O1 PROPERTIES LIMITED ANNOUNCES CONDENSED CONSOLIDATED FINANCIAL INFORMATION FOR THE YEAR 2012

Moscow, Russia – 26 June 2013 – Investment company O1 Properties (“O1 Properties” or the “Company”), one of the largest owners and managers of a portfolio of high quality office properties in Moscow, today announced its condensed consolidated interim financial information for the fiscal year  ended 31 December 2012.
 
FULL YEAR HIGHLIGHTS
 
Net rental income up 67% y-o-y to US$ 144.3 million
EBITDA up 58% y-o-y to US$ 116 million, with a margin of 80%
Net profit  (Total Comprehensive Income) amounted to US$ 126.4 million
Total equity up 39% to US$ 1.077 billion versus US$ 0.775 billion as at the end of 2011
Gross asset value of properties as at 31st December 2012 was US$ 3 billion as appraised by Cushman & Wakefield (incl. Olympia Park which was classified as “Asset Held For Sale”)
 
KEY CORPORATE HIGHLIGHTS FOR 2012
 
O1 Properties continued to cement its position as the pre-eminent Class A landlord in Moscow.
 
During 2012, the Company acquired the Silver City office complex with net rentable area of 41,661 sq.m. centrally located inside the Garden Ring Road in Moscow from  Evans Randall, and also Ducat Place III business center with net rentable area of 33,098 sq.m., which is close to the Mayakovskaya Metro station in the heart of Moscow, from  Hines.
 
With these acquisitions O1 Properties extended its relationships over such tenants as Goldman Sachs, Citibank, Conoco Phillips, EBRD, Cushman Wakefield, Clifford Chance, Toyota, Marsh, Canon, Aecom, Skadden Arps, Noble Oil ect.
 
The Company also signed over 120,000 sq.m. of long term leases in 2012 with more than 60% of its tenant base representing leading multinational companies. As at year end the Company’s Vivaldi Plaza project was 100% leased after signing a lease for 23,875 sq.m. (the largest lease signed in Moscow in 2012) with Eurasec, (the Eurasian Economic Community which is an international organization comprising numerous countries within the FSU including Russia, Kazakstan and Belarus).
 
Dmitry Mints, Chairman of O1 Properties, commented: “In 2012 O1 Properties has made a series of significant transactions thus it has been a good year for us. We acquired three trophy yielding office assets located in the centre of Moscow that raised our Gross asset value to US$ 3,7 billion.
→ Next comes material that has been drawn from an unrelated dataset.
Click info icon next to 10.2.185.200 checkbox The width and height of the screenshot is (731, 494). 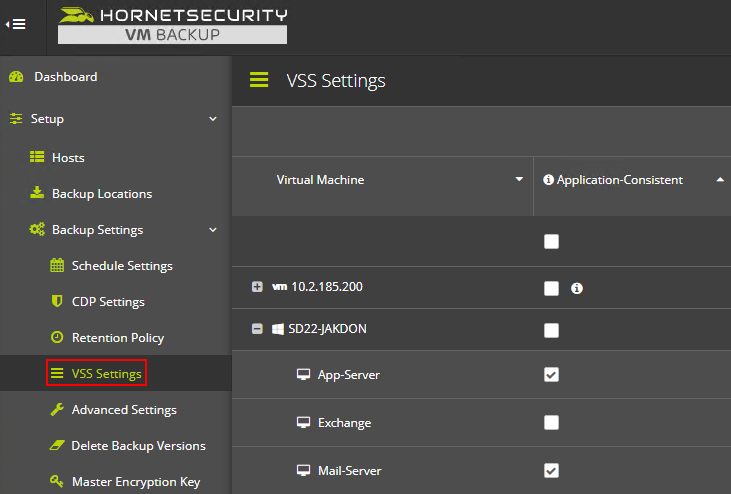577,288
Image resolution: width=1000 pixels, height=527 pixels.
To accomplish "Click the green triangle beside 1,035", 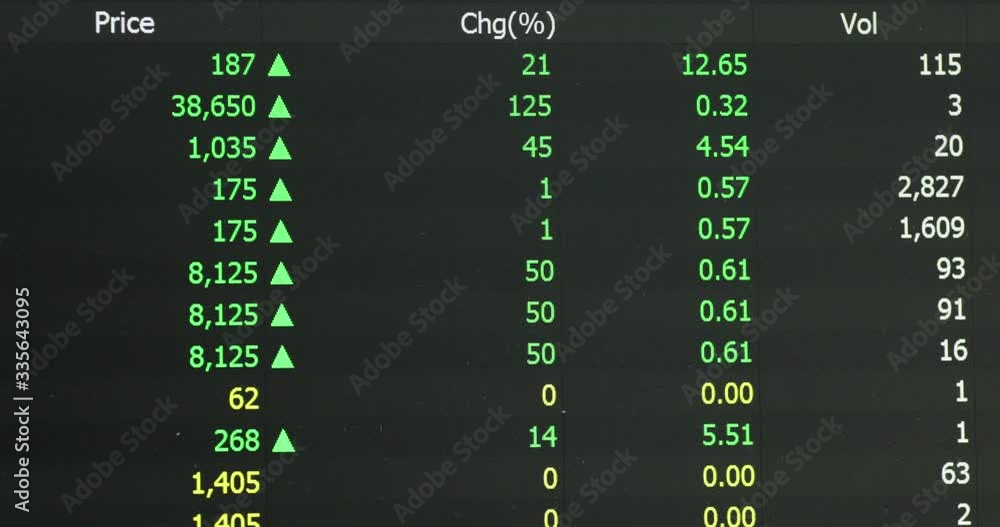I will click(280, 148).
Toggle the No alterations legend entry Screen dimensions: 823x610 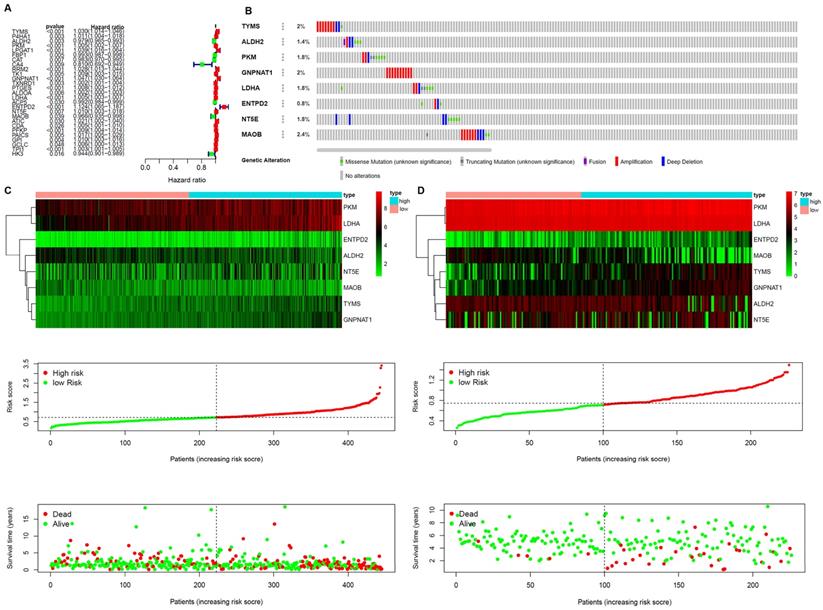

An important occasion of 2012 was the disposal of Olympia Park business complex to its end-user Kaspersky Lab.
 
The Company leased 120,000 sq.m. of its office space in 2012 . This achievement in leasing together with our acquisitions, should double the Company’s net rental income in 2013”.
 
FINANCIAL REVIEW

US$ millionFY 2012FY 2011Change
Net Rental Income     144,3 85,5   67%
EBITDA     115,9 73,1   58%
Net profit     126,4  196,4 - 35%
Gross asset value     2,983  2,012   50%

COMPANY OPERATING REVIEW
 
In 2012, O1 Properties’ net rental income amounted to US$ 144.3 million, representing an increase of 67% compared with US$ 85.5 million in 2011. The increase was a result of a contribution from new projects acquired in the end of 2011(Lesnaya Plaza) and during 2012 (Silver City and Ducat Place III), as well as solid rental performance of existing yielding assets and 3-4% advance of rental rates annually.
 
O1 Properties’ EBITDA amounted to US$ 115.9 million in 2012, representing an increase of 58% compared with US$ 73.1 million in 2011.
 
Net profit amounted to US$ 126.4 million.
 
SIGNIFICANT EVENTS AFTER THE END OF THE REPORTING PERIOD
 
In December of 2012, an affiliate of O1 company also acquired the White Square office complex which comprised a complex of 3 buildings whose tenants include Price Waterhouse, Deloitte, JP Morgan, BNP Paribas, McKinsey and Microsoft.
 
In December of 2012, the Company also entered into an agreement to sell the recently finished Olympia Park business center to its anchor tenant.
 
Giving effect to the above two transactions (the White Square acquisition and the divestiture of Olympia Park),on a pro forma basis, the Company finished the year with 426,000 rentable square meters of Class A and B+ premises, that were 98% rented.